Perfectionism

There is so much self help published in the world right now. Everyone and their sweet mama is a guru of the feel goods, publishing memes and books and e-courses faster than the grass can welcome spring. This is mostly good-ish, right? It pushes more positivity into our collective unconscious and encourages us to grow and not become complacent or fixed in our mindsets.

But sometimes it’s a little bad-ish. It’s bad-ish when it’s hyper-accomplishment focused; when it turns loving ourselves into the height of zeitgeist and makes it something we all must push ourselves, and our unfailingly high expectations of ourselves, into attaining, lest we be passé or slacking for struggling and being open about it. It’s bad-ish when it doesn’t make space for those oft inherited voices in our head, the ones we are all battling, the ones that say we haven’t achieved enough and we aren’t worthy of what we have or better.  We know these voices aren’t helping us, and we’re fighting them, but we don’t need to be made to feel bad or even more unworthy for having them.  The self help is bad when it becomes narrow perfectionism masked in zen.

I offer you this:  I hope you have moments of radical self love on those days when you just absolutely crush life. I also hope you don’t judge yourself too harshly when that radical self love feeling is fleeting and you muck life up a bit.  My fervent wish for you is that you can develop a deep and abiding self tolerance that you carry in your heart day-by-day. This deep and abiding self tolerance will help you surf the waves of both the radical self love, and the wretched self hatred, that life occasionally brings, as a condition of our humanness, without causing an unmooring of your purpose and path.
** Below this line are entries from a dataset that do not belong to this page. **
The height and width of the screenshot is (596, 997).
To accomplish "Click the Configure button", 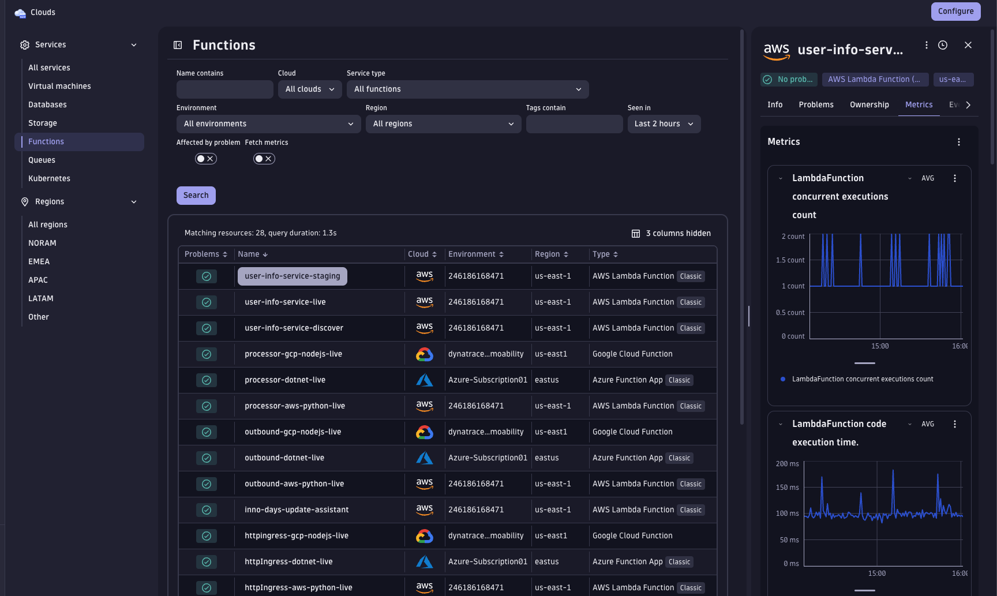I will coord(955,11).
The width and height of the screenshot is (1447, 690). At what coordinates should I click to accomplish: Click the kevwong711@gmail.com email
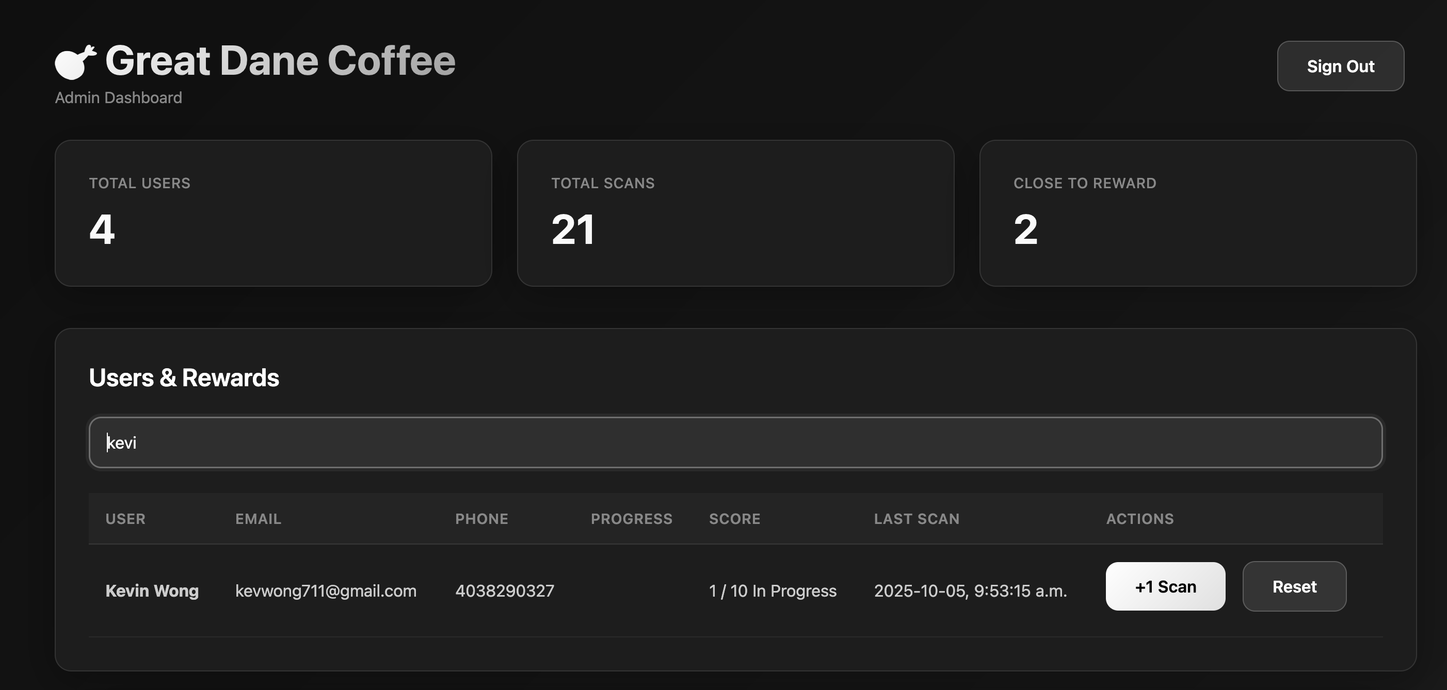pyautogui.click(x=325, y=591)
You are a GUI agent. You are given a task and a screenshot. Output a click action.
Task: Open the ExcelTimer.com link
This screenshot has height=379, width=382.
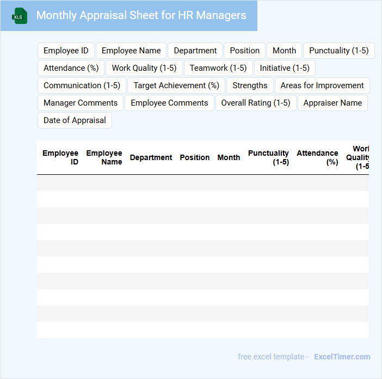[342, 357]
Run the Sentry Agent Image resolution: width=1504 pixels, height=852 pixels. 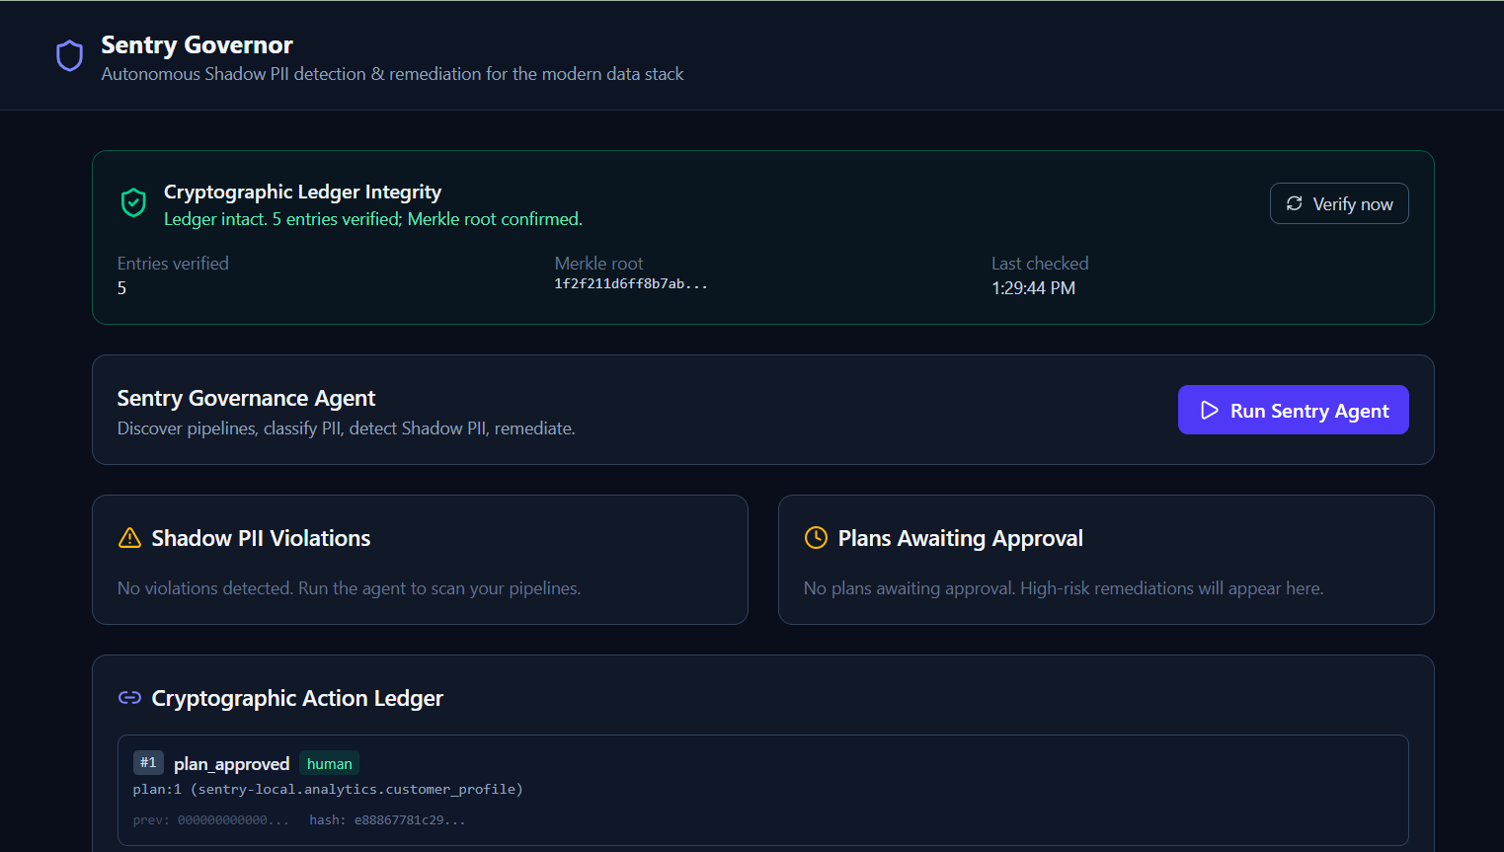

We are not perfect, nor are we supposed to be. That’s why we’re “here”, having a human experience and not “there” having a divine one. We are here for the joy and the pain. Make room for both, leave the door unlocked and two empty seats at the kitchen table. Sure, maybe welcome joy to the table with a little more encouragement and enthusiasm, but don’t lock out or starve the pain; it has a back door key.